Every year, we have a Christmas party for our Iraqi refugee friends. Every year, it’s pretty much a success. Every year, in the weeks leading up to it, my husband announces that this is it, this is the last year we are doing this, how did he get talked into doing this again, this is too much work and stress and do people really even enjoy it? Giving is down, it’s hard every year to find people who want to help, what’s the point, etc etc etc.
This year was no exception. The stress, the last-minute planning (or lack thereof), the undeniable fact that no one came to help us set up, which made me very grateful indeed for my two teenage sons, who did far too much work. As usual, we had no idea who would actually come and who would snub the party. As usual, we had a good turn-out, so much so that we actually ran out of chairs and some people had to stand. The kids ran around, fueled as much by excitement as by sugar.
No chairs meant no high heels after a few hours!
My husband gave a short message, focusing on the promises of God fulfilled by Jesus. He talked about what it’s like to wait for a gift. When he solicited examples from the audience, adults gave examples of waiting years for husbands to join them, or for their papers granting them refugee status and admittance to America, but one girl talked about the bike she was getting for her birthday next week.
At these gatherings, the people closest to the speaker will mostly listen, but those even one or two tables away have no qualms about just carrying on their conversations full voice. It’s very frustrating for Americans. We are raised to sit still and listen when someone is speaking to us. We are raised to wait our turn, stand patiently in line. When Iraqi kids first arrive, this is hard for them. At schools, other kids yell at them and teachers are firm. You have to wait in line. The other day in my English class, we were doing the past perfect tense and I wrote on the board, “Before I came to America I had never…” and one student answered “stood in a line.”
But I had a small revelation as I watched the women in their hijabs chatting animatedly while my husband and a friend to translate stood at the other end of the room and tried to convey timeless truths. I’m sure that it was like this in Jesus’ time. I pictured the Sermon on the Mount, or the time just before the miracle of the loaves and fishes, Jesus speaking out over the Galilean hills crowded with men and women and children, whiny and hungry and hot all of them. The children no doubt ran around chasing each other, the women stood comfortably gossiping with babies on hips, and up front a few heard and fewer still let the word of God enter their hearts. And yet many lives were changed forever.

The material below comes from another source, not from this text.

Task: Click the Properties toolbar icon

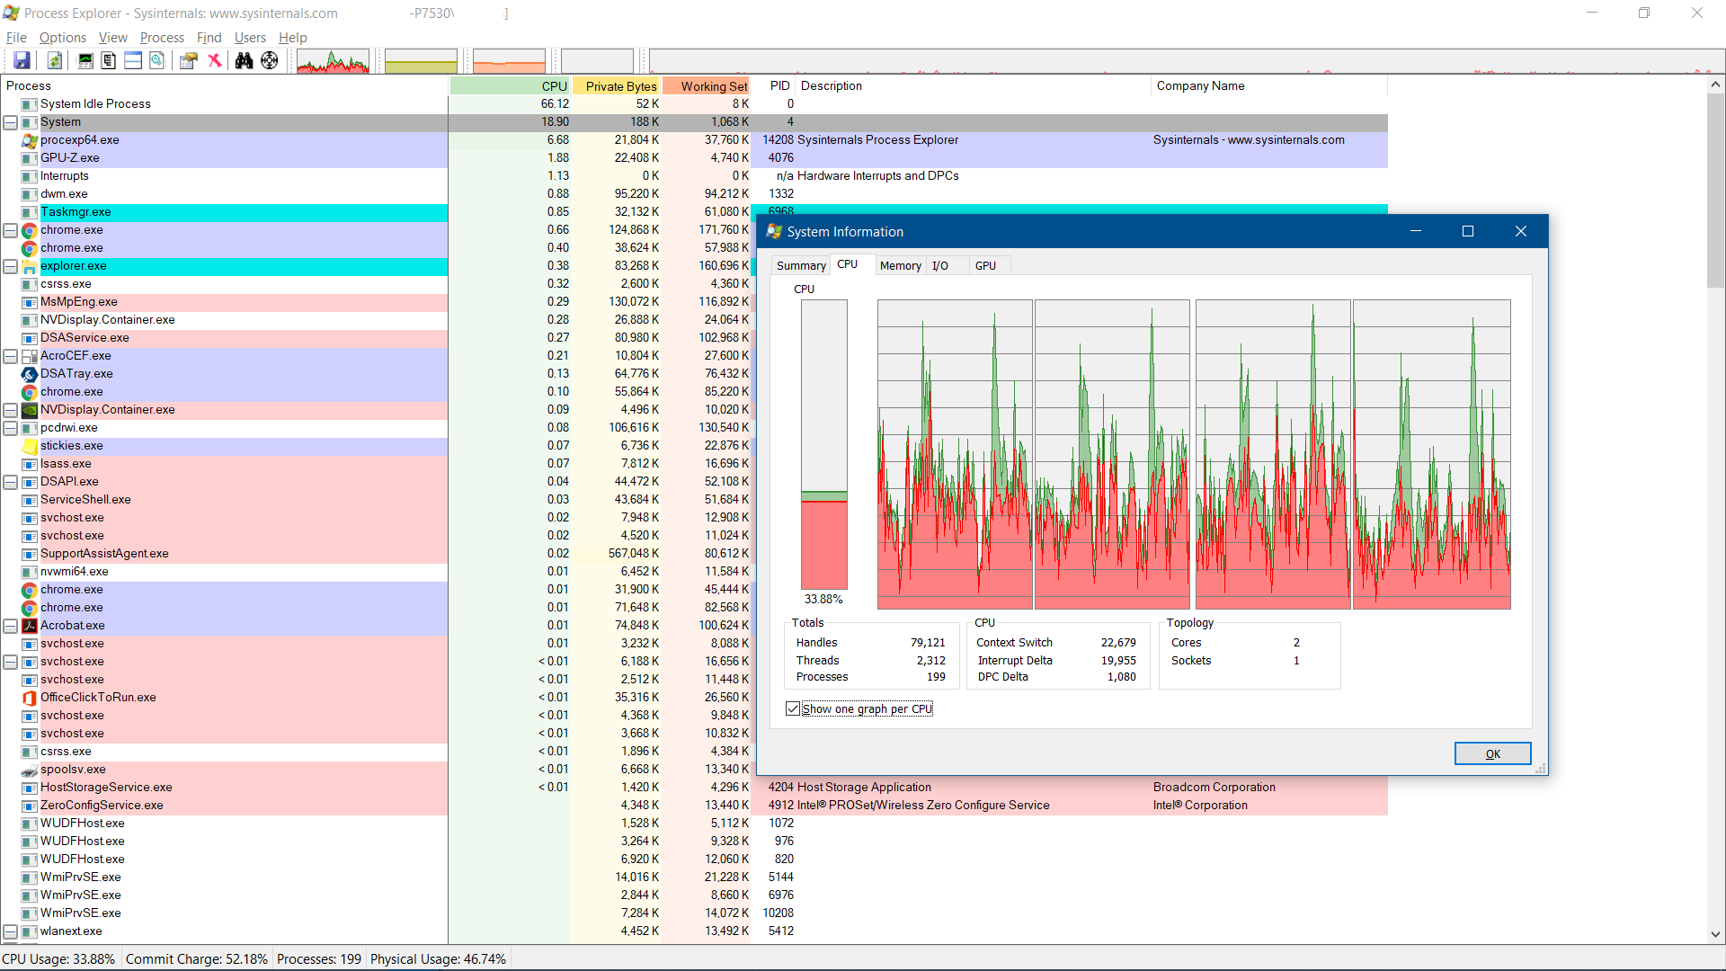Action: [x=189, y=60]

Why are we here? Why are we left on this broken and hurting earth that so desperately needs the hope of Immanuel, God with us? I believe with all my heart that it’s to bear witness, to shine light, to share hope with those around us. This often means crossing various barriers–of culture, language, personality. It’s easy to see cultural differences between Iraqi refugees who arrived last week and Americans, but sometimes the cultural differences are more subtle–maybe it’s just someone whose upbringing was radically different than ours, or someone who’s a staunch member of the “wrong” political party, or someone whose outward appearance or lifestyle choices shock or offend. As we reflect on and celebrate the coming of our Saviour to earth 2000+ years ago, let’s also reflect on how we are doing at intentionally reaching out, letting our light shine, sharing the reason for the hope that we have.